> What is being asked: Look through the entries below and show every line containing the word "agent".

(Records for processing)

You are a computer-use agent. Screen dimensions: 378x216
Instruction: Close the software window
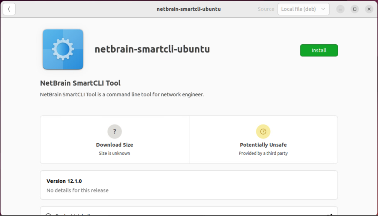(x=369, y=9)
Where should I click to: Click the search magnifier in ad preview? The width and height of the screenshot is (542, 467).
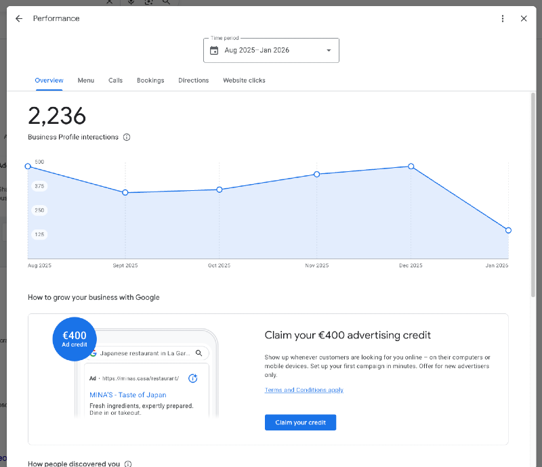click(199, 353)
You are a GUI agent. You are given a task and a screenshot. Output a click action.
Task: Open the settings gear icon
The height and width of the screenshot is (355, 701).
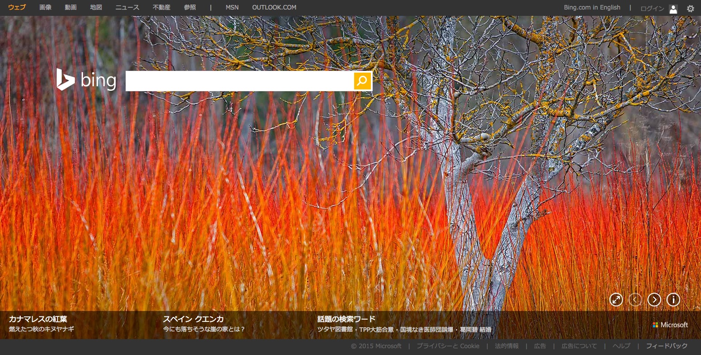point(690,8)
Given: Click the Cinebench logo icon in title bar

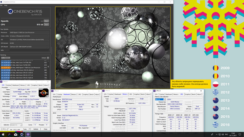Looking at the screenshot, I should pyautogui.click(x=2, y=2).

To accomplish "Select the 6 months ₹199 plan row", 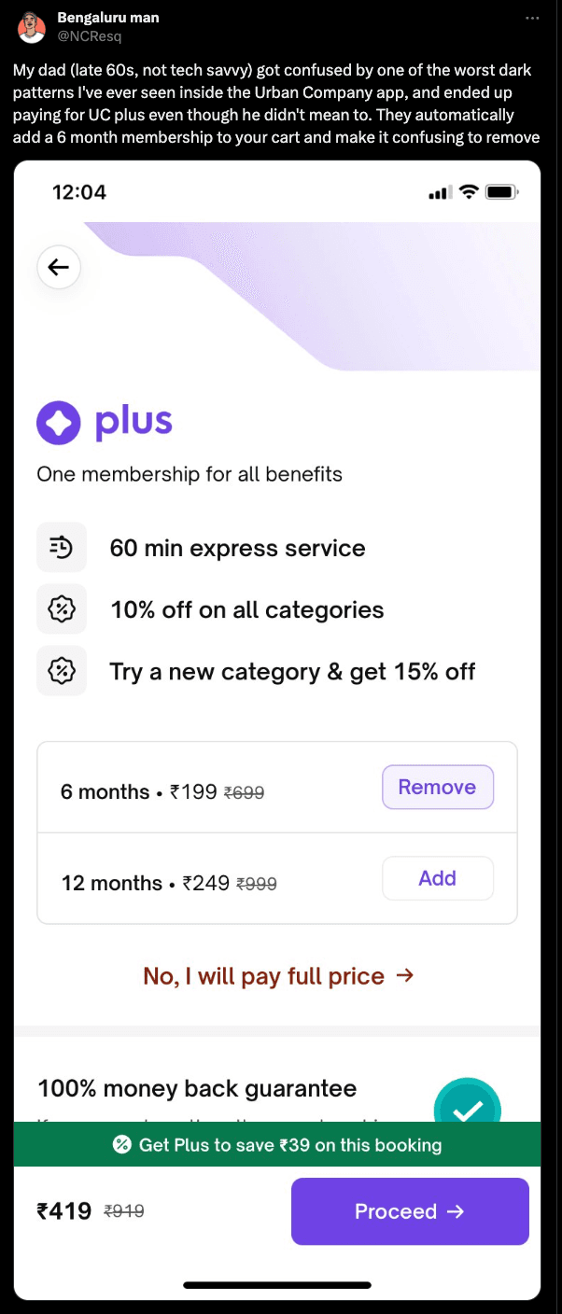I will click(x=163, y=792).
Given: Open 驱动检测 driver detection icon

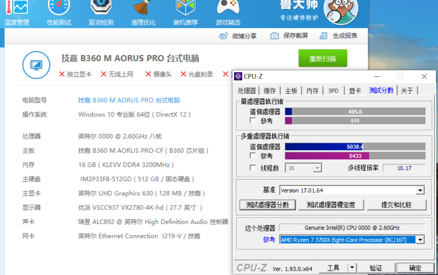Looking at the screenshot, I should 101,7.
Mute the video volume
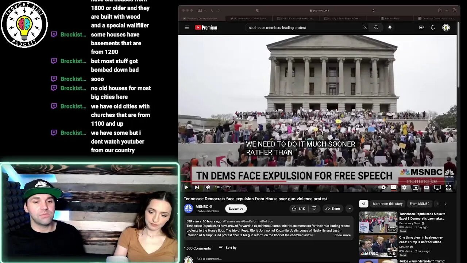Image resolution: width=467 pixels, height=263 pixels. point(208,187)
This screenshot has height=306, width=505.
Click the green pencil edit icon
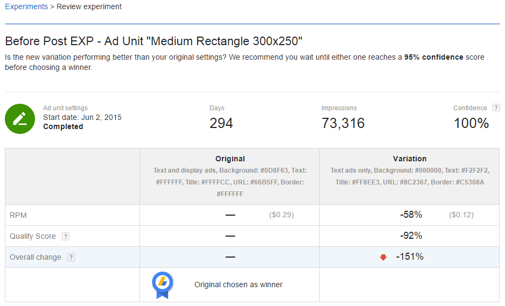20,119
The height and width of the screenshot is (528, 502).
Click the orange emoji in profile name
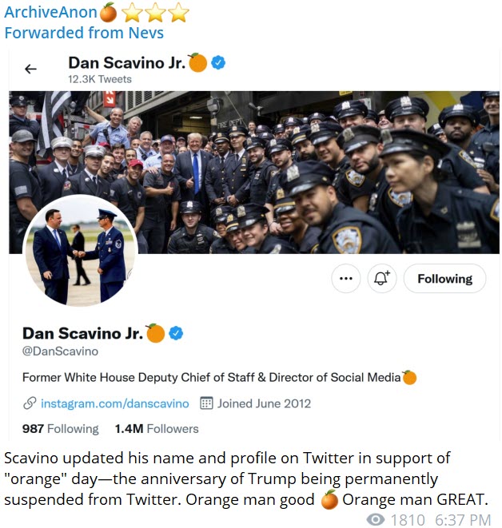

(End Records for processing)

> Solution for this problem:
You are a computer-use agent. Screen dimensions: 378x216
You are a GUI agent. You are given a task and a screenshot. Output a click action.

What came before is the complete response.